## Source excerpt

Oct. 12th @ Empress Crystal Hall, Victoria

Openning

Professor Stephen Downie gave the openning remarks:

We will present certificates for participants. Feel free to grab yours if you are leaving.
Appreciation to IMIRSEL team members.

Overview

This year MIREX is highly successful. We got everything done on time!
Matlab is widely used (universal retrieval language!)
All the evaluation result data files are available on the wiki.

Tasks

We had sub-tasks as tasks are getting matured.
New tasks:
- Audio cover song: 13 different songs, each of which has 11 different versions
- Score following: have ground work done for future years
- QBSH: 48 ground truth melodies. Different versions of queries on the 48 melodies. About 2000 noise songs were selected from Essen dataset. Both audio input and MIDI input are supported.
Please think about new tasks next year.

## Your objective
Answer these questions from the MIREX meeting notes above.
1. On what date and at what venue was the meeting held?
2. Which tool do the MIREX meeting notes describe as widely used?
3. For the QBSH task, roughly how many noise songs were used, and from which dataset were they selected?

## Raw data
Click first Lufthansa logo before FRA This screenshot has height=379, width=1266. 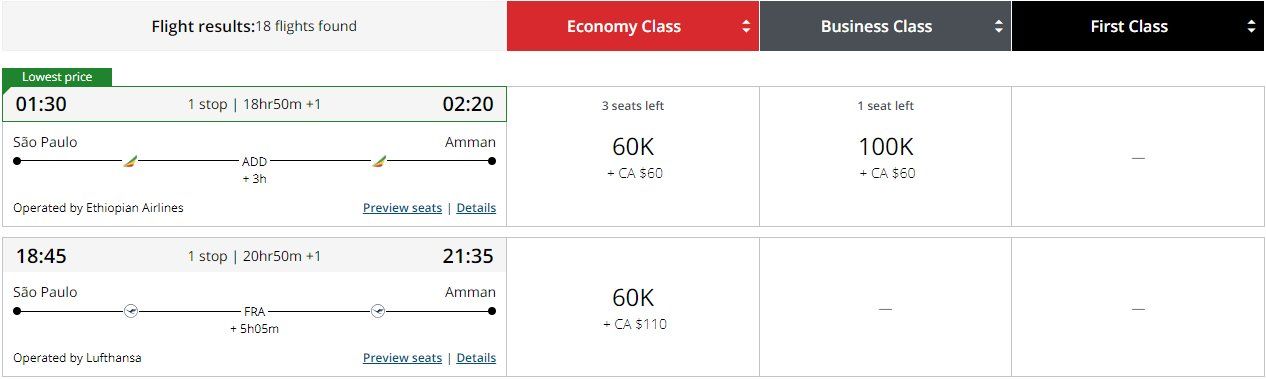(x=130, y=311)
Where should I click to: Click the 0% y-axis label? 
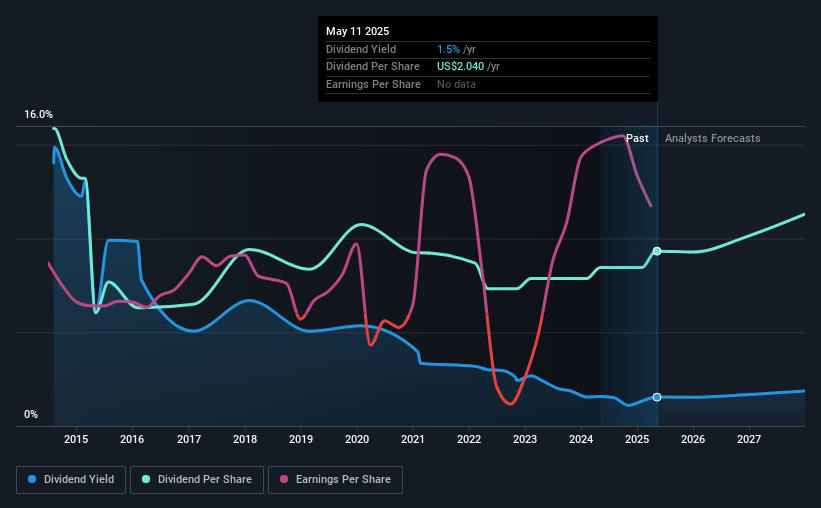coord(31,415)
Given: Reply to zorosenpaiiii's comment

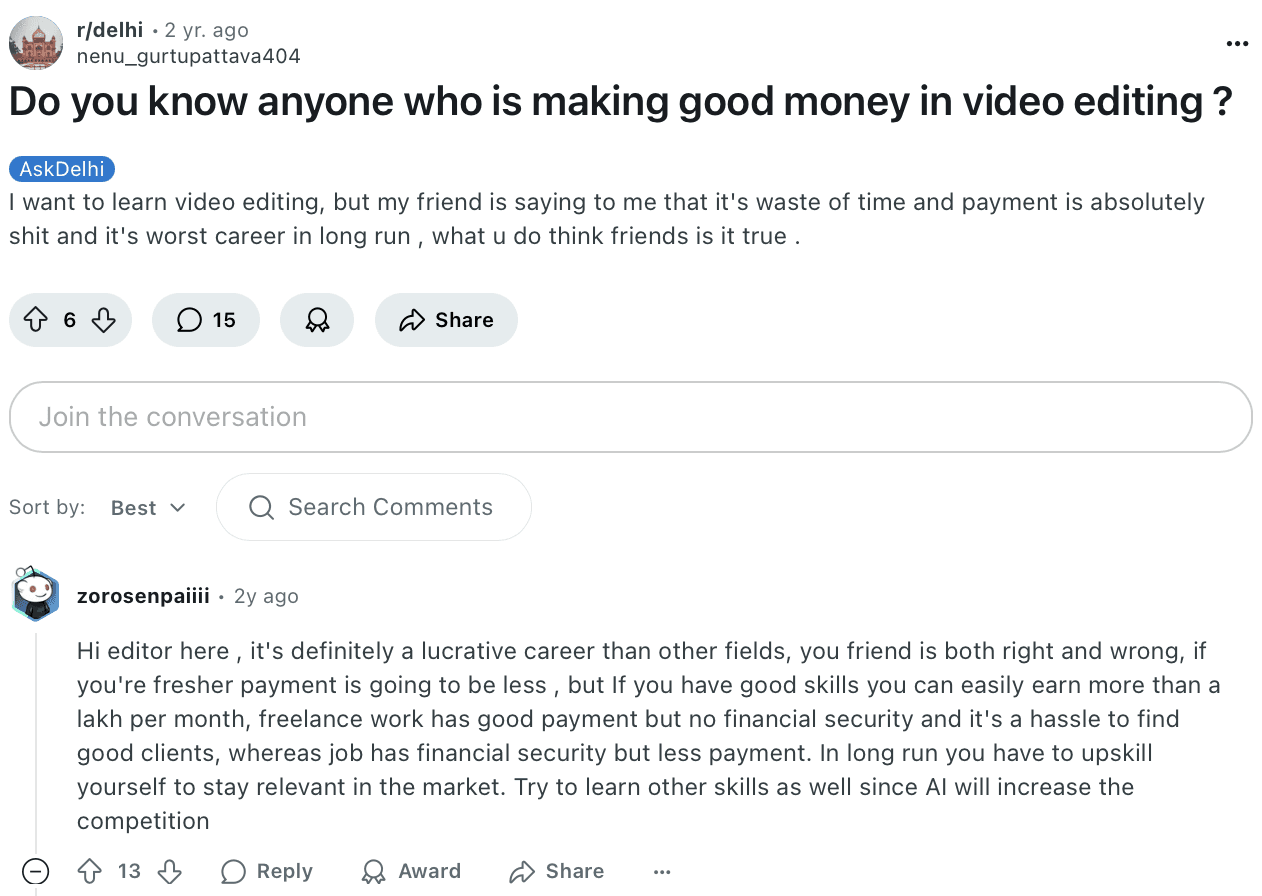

## Result of this exercise
1. October 12th, at the Empress Crystal Hall in Victoria.
2. Matlab.
3. About 2000 noise songs, selected from the Essen dataset.